[Start of Supplied entries]
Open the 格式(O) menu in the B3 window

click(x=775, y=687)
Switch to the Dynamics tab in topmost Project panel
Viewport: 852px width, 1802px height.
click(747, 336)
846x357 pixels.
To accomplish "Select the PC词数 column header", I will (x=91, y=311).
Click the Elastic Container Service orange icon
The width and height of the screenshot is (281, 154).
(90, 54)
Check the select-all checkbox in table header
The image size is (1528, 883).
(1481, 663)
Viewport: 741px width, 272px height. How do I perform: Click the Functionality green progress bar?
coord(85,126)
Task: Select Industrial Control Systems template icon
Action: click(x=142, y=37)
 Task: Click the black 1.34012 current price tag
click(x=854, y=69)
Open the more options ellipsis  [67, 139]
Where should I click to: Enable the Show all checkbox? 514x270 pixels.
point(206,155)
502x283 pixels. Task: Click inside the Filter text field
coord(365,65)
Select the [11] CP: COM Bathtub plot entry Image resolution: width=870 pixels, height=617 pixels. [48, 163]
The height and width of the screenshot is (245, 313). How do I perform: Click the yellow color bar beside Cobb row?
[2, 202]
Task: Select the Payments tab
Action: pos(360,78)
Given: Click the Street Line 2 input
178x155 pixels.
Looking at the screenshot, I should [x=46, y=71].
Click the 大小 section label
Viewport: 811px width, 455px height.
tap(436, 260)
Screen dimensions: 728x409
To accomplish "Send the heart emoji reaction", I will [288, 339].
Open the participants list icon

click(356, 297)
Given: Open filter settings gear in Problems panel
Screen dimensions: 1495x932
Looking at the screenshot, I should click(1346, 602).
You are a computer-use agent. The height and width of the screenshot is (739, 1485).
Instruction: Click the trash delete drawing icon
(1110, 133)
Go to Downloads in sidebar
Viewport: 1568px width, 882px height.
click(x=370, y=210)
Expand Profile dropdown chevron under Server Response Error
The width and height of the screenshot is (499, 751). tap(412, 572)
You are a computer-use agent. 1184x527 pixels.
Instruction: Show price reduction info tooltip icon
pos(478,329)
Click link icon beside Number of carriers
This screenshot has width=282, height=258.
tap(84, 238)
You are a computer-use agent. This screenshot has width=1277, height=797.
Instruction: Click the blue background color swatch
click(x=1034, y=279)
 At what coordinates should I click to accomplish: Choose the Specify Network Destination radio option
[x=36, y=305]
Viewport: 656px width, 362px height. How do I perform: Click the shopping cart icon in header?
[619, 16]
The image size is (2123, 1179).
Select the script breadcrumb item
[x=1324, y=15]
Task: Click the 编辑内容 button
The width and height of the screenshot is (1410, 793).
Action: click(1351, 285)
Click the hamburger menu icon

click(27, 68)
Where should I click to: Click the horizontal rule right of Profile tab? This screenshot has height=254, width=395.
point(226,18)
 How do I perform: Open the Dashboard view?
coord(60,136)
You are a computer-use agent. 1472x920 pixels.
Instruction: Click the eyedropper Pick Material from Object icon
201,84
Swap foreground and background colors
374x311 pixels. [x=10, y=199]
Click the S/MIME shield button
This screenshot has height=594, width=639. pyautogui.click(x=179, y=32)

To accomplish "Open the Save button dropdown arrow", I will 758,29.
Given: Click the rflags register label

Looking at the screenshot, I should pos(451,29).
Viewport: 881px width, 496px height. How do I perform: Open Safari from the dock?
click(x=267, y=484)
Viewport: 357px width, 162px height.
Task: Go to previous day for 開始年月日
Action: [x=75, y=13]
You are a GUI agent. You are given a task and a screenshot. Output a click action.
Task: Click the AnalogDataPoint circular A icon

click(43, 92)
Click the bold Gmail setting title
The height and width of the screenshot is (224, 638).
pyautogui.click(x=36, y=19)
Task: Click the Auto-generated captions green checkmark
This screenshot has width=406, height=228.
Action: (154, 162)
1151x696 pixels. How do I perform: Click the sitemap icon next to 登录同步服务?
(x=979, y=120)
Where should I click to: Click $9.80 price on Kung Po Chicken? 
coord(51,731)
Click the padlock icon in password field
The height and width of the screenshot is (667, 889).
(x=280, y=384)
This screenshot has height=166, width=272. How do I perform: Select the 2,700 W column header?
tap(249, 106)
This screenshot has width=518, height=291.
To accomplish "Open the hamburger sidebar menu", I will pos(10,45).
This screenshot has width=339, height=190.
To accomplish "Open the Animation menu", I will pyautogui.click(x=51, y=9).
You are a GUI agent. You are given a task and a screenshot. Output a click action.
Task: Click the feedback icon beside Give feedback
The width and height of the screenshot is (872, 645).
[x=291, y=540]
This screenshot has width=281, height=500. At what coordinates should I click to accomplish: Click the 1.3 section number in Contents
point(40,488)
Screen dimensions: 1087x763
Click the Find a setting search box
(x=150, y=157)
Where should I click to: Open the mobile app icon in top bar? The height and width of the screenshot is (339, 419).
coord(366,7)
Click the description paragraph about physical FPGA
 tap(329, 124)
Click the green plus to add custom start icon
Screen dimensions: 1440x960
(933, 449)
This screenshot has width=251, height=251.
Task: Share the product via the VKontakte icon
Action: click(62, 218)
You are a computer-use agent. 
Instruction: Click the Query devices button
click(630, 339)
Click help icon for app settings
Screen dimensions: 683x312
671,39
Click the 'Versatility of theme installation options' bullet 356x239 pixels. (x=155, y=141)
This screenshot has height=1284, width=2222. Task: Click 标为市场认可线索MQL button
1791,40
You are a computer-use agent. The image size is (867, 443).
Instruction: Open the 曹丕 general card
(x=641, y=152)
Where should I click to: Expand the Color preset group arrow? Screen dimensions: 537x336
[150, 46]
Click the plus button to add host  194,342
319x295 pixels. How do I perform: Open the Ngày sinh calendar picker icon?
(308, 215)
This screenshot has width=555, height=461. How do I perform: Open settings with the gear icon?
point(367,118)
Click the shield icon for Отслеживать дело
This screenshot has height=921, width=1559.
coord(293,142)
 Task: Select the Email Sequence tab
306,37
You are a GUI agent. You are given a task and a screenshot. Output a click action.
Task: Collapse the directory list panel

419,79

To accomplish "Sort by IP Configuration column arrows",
[End of Supplied entries]
▶ [Set problem]:
Please return each line of the data above that contains the word "column". Case counts.

▶ [Complete answer]:
To accomplish "Select the PC词数 column header", I will (x=91, y=311).
This screenshot has height=166, width=272. How do I perform: Select the 2,700 W column header?
To accomplish "Sort by IP Configuration column arrows",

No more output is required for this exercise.